Your objective - Please return all lines from the records below that include the string "computer".

Material provided -
────────────────────
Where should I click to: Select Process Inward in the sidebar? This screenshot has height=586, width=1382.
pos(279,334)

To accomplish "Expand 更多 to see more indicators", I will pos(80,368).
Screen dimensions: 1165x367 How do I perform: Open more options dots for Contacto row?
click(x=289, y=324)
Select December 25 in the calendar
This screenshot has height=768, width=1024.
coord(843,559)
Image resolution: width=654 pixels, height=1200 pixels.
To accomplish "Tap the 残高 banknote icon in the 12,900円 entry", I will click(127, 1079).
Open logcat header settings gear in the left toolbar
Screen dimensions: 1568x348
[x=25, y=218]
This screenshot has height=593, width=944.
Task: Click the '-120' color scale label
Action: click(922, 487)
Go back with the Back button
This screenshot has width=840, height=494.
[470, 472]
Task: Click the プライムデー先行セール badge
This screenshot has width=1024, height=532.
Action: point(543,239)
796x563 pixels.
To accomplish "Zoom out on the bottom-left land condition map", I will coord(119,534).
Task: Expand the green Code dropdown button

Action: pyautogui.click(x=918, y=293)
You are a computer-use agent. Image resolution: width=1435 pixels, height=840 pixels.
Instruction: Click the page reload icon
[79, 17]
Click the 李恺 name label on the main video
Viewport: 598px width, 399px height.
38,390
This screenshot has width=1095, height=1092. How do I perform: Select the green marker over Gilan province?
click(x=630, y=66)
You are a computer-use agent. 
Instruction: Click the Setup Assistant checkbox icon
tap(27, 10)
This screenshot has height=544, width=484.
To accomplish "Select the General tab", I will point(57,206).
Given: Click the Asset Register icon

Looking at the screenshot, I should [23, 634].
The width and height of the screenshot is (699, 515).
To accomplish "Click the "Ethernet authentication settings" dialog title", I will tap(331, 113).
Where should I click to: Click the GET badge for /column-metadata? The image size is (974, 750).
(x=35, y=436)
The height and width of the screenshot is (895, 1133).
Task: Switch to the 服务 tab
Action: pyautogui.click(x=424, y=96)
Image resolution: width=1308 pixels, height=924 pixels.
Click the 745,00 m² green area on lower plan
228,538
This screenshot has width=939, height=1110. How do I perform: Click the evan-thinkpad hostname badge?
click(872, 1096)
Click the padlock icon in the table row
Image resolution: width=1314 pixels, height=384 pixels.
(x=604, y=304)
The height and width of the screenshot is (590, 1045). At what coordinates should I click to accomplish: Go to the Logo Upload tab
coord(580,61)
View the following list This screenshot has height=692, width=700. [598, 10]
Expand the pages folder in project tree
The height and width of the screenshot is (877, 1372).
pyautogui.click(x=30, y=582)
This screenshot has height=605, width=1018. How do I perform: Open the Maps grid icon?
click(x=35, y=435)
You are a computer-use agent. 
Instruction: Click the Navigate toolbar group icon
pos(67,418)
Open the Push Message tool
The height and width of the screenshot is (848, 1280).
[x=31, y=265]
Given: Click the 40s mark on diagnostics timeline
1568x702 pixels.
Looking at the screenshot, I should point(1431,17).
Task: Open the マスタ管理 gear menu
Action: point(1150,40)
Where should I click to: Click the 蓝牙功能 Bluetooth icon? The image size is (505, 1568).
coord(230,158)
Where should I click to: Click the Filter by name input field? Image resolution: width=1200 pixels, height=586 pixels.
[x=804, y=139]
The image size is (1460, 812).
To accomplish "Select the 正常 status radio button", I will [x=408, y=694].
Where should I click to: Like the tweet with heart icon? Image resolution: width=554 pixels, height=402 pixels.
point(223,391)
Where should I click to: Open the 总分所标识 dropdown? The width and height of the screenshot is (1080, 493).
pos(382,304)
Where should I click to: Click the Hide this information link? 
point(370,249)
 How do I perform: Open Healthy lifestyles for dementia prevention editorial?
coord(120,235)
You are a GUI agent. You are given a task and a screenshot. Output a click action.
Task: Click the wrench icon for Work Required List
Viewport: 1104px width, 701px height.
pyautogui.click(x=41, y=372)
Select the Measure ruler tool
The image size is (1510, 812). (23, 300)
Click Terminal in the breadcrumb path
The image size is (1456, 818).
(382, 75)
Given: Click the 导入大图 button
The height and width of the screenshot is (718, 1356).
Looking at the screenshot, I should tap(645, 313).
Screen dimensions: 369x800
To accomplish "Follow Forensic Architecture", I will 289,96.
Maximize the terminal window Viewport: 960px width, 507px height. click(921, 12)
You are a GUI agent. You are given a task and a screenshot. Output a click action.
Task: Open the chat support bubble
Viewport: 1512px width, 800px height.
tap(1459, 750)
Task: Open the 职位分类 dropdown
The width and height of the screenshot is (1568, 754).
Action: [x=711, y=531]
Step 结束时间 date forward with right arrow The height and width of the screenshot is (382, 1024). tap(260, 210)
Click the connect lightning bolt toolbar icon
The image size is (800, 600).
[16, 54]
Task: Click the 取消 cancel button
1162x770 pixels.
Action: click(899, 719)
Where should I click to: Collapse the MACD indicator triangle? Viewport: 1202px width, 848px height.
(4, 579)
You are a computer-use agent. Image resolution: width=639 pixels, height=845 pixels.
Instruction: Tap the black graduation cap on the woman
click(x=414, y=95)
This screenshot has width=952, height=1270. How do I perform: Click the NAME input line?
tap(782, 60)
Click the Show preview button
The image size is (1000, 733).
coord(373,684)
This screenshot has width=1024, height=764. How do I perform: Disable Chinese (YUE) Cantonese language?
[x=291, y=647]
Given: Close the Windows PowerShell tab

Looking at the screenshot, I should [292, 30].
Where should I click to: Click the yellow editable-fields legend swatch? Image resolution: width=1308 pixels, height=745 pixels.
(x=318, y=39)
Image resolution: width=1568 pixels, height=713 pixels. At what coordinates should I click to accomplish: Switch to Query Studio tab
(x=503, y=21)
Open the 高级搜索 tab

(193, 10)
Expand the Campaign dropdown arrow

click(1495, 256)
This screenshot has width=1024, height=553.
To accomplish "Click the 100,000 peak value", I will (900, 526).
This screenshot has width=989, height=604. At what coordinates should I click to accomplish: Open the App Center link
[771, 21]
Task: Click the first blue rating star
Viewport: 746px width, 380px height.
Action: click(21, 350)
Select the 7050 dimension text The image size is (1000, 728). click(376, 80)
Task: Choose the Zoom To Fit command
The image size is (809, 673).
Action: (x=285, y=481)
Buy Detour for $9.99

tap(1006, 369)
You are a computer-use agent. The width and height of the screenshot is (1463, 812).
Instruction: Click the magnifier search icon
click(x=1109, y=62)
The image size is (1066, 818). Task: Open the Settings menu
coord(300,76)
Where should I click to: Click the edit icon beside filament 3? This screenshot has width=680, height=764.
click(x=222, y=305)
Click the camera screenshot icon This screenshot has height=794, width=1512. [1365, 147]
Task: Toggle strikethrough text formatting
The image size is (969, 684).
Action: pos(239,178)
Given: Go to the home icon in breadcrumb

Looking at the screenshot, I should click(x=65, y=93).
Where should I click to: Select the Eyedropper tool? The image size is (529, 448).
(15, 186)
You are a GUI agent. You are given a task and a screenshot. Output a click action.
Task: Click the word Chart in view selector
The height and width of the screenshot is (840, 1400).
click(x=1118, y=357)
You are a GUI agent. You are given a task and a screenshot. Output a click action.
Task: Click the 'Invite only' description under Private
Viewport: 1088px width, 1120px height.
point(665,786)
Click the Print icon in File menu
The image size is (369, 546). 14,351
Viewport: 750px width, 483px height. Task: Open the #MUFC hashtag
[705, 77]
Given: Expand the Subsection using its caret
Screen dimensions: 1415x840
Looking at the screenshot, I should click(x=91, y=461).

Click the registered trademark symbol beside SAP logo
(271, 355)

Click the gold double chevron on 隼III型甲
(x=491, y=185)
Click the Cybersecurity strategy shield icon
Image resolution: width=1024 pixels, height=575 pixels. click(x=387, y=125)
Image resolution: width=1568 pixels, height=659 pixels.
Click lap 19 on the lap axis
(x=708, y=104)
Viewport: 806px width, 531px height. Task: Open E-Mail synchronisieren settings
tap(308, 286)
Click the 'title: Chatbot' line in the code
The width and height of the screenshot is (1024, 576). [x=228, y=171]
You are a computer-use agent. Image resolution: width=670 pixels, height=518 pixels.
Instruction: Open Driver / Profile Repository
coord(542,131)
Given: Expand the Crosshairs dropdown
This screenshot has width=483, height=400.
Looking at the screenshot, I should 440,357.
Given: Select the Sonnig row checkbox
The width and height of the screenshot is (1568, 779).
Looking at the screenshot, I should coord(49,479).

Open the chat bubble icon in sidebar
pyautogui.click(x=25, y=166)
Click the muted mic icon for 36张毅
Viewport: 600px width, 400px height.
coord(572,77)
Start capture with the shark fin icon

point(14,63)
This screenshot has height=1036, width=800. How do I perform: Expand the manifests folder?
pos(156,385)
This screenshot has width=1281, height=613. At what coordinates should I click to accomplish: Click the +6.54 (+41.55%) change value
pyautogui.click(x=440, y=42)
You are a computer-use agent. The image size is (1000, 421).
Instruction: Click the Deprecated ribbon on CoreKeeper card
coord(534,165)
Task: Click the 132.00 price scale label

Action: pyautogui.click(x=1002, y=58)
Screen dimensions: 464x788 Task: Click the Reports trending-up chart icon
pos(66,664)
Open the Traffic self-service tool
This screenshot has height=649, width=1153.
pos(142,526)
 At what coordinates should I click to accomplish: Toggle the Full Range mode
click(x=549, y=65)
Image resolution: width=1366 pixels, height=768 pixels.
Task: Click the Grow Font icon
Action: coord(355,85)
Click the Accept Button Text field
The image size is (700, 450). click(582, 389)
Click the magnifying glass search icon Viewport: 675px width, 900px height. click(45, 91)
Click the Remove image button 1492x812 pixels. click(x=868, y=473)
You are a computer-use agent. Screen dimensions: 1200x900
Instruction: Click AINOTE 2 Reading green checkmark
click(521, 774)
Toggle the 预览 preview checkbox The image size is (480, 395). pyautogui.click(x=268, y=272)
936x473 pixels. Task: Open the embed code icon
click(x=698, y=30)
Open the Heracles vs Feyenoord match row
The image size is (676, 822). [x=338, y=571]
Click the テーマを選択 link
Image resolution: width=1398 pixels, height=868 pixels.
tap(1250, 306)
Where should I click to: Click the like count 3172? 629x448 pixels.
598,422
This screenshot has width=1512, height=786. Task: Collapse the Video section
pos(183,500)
────────────────────
Written answer -
You are a computer-use agent. Image resolution: width=1435 pixels, height=840 pixels.
You are a computer-use agent. 
You are a computer-use agent. 
You are a computer-use agent. Image resolution: width=639 pixels, height=845 pixels.
You are a computer-use agent. The width and height of the screenshot is (1463, 812).
You are a computer-use agent. Image resolution: width=670 pixels, height=518 pixels.
You are a computer-use agent. The image size is (1000, 421).
You are a computer-use agent. Screen dimensions: 1200x900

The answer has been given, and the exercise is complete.